(Stored items)
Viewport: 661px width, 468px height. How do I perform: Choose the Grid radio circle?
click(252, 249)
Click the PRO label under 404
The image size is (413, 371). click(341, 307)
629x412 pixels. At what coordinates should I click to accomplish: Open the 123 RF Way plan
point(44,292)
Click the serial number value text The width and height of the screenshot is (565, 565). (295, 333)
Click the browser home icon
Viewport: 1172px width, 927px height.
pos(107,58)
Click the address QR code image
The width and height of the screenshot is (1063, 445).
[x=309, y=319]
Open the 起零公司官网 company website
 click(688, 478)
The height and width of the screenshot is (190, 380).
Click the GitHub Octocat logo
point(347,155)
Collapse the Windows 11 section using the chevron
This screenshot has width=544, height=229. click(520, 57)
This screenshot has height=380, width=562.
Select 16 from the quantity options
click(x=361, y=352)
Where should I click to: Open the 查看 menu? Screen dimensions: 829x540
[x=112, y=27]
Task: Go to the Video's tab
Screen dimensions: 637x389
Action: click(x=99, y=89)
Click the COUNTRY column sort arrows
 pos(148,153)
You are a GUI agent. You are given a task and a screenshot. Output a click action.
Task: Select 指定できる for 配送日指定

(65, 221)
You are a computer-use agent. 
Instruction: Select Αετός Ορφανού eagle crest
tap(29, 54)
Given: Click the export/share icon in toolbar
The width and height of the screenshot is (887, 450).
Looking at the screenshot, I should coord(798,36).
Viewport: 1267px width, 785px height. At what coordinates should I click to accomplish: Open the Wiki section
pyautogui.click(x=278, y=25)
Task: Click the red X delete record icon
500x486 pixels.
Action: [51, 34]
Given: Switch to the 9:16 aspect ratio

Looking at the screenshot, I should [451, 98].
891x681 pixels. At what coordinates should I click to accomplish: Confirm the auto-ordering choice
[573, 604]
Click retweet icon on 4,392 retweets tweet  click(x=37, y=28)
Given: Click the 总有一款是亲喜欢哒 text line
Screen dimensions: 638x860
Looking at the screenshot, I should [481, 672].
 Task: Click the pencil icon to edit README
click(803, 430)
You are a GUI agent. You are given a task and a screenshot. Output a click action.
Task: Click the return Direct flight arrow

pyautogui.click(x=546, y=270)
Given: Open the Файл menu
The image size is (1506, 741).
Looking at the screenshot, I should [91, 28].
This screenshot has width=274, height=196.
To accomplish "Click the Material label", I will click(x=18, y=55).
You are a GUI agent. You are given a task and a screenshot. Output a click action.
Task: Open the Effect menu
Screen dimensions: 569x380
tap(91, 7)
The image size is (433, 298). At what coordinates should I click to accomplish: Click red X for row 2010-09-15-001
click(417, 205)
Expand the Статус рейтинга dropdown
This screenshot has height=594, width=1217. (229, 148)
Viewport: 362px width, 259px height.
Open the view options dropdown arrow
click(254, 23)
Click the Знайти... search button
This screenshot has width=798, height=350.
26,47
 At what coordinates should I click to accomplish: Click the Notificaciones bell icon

▶ [Work to be completed]
Output only the lines from the one holding "Click the Знайти... search button" through the last line above, exactly as they appear.

▶ [Response for this exercise]
Click the Знайти... search button
This screenshot has width=798, height=350.
26,47
 At what coordinates should I click to accomplish: Click the Notificaciones bell icon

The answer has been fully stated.